Required work: Reproduce the material verbatim, beginning at its first line and stopping after the line that contains "Open the poster".

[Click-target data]
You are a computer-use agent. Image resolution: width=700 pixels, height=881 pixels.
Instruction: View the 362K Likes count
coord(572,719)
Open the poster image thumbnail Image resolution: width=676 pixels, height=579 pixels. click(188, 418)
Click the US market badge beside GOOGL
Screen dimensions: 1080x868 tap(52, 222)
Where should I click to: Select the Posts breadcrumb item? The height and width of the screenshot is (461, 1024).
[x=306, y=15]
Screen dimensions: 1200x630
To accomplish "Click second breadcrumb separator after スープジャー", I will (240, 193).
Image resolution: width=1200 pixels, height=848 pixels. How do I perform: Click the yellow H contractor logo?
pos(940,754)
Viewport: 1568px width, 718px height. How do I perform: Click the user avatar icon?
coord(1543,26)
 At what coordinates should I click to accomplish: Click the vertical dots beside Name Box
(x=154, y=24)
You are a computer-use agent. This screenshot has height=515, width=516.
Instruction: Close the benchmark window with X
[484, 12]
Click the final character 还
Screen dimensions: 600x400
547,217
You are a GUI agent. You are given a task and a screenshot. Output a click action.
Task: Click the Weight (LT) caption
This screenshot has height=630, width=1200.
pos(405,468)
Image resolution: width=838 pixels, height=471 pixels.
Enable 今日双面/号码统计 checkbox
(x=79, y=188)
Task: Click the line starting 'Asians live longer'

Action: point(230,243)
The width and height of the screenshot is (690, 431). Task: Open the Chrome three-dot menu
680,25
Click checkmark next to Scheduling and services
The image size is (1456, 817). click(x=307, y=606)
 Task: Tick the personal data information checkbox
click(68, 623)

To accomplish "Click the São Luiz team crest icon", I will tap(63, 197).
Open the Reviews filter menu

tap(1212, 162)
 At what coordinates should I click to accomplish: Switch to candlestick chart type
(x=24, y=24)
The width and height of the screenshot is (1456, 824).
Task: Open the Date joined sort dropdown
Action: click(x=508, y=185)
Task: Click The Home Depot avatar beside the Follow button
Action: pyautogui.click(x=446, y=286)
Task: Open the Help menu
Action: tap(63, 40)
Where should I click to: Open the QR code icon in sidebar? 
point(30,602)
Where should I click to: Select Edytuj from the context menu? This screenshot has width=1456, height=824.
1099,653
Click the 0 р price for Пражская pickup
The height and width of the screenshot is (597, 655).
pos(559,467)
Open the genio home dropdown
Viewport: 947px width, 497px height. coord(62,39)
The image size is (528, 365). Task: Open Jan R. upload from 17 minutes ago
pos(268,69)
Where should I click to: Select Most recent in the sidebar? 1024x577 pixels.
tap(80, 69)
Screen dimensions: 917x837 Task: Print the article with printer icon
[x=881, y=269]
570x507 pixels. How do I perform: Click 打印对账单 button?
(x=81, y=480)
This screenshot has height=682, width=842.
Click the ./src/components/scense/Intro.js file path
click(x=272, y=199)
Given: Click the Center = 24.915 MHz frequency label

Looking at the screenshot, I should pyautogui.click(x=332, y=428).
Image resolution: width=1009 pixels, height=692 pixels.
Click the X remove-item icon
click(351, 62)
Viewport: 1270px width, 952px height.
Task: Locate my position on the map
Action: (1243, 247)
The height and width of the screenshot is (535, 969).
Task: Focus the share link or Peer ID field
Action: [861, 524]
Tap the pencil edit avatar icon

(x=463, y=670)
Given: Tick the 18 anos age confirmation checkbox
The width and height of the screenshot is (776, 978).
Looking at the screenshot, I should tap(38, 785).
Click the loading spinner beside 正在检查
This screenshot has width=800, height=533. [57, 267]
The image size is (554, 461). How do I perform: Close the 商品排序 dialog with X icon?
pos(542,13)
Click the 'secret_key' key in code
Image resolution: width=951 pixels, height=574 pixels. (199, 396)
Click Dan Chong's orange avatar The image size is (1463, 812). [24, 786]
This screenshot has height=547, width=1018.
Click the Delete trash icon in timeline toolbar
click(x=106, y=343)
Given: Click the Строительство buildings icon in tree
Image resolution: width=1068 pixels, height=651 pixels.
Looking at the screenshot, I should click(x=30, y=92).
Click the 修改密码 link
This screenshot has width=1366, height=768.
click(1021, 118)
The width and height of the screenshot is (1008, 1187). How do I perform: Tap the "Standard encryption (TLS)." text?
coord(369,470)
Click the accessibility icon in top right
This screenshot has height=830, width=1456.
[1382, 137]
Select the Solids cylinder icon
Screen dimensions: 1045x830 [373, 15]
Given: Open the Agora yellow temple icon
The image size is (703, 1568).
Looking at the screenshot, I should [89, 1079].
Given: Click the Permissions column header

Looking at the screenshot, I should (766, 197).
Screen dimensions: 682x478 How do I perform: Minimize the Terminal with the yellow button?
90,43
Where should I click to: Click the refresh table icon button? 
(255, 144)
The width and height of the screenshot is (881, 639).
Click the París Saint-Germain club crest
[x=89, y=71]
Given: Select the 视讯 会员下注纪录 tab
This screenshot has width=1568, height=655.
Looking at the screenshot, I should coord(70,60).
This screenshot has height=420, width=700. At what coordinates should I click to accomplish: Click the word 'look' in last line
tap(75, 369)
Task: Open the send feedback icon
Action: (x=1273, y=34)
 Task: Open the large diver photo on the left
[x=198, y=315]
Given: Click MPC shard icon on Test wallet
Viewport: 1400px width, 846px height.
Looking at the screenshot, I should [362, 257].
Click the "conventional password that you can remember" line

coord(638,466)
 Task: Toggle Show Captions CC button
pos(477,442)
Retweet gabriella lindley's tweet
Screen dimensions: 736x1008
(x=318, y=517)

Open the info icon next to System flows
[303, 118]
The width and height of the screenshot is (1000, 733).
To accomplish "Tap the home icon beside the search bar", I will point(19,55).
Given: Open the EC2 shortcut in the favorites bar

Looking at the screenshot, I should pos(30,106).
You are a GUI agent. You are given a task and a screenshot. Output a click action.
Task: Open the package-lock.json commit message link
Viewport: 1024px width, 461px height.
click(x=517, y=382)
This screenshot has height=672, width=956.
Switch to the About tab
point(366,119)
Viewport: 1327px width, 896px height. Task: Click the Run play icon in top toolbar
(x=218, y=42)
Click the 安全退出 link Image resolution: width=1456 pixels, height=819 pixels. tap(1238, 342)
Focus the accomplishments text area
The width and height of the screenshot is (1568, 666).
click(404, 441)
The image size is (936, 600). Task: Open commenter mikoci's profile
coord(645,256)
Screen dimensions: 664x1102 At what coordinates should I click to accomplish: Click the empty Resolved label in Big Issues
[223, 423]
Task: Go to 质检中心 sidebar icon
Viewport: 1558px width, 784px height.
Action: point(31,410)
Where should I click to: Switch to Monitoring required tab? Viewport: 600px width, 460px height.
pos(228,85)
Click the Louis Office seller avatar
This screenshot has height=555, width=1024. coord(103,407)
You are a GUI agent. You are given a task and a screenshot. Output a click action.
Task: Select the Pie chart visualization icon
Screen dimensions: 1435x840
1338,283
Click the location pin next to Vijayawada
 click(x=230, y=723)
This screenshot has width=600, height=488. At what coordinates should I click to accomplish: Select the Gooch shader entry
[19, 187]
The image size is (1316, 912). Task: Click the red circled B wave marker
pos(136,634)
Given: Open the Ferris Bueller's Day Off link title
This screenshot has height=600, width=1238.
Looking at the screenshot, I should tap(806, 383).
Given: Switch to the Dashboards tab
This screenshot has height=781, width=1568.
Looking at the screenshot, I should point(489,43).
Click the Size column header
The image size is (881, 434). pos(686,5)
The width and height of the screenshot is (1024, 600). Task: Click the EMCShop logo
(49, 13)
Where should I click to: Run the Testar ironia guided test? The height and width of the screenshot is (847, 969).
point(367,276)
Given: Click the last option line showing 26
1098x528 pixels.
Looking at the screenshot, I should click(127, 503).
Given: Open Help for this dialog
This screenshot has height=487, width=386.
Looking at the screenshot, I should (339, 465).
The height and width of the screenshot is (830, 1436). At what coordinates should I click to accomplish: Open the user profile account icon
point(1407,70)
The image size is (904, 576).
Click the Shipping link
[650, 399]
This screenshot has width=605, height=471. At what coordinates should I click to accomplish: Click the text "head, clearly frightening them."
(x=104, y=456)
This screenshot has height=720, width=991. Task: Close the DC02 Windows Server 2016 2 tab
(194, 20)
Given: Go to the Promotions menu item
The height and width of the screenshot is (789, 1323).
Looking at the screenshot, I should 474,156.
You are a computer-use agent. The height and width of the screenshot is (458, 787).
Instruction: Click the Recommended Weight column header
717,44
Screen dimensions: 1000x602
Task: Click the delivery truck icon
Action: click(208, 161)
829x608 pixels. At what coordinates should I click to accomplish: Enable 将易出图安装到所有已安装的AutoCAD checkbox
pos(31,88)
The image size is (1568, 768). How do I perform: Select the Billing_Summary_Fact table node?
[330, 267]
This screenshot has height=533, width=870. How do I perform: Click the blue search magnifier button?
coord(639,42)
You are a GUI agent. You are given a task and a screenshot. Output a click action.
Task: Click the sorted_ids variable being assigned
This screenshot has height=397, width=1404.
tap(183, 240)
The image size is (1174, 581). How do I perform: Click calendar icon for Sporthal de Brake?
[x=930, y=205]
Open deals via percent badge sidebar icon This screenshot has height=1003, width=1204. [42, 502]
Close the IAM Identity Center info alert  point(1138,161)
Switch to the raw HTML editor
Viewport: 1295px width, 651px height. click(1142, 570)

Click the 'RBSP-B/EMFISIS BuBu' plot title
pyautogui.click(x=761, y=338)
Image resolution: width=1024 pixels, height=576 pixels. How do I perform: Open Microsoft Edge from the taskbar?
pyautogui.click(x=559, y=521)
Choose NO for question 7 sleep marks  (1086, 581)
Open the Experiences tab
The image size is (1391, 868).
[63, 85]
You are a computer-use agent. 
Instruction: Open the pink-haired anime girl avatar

Exercise solution:
You are a computer-use agent. Image resolution: width=700 pixels, height=881 pixels.
Instruction: View the 362K Likes count
coord(572,719)
Open the poster image thumbnail Image resolution: width=676 pixels, height=579 pixels. click(188, 418)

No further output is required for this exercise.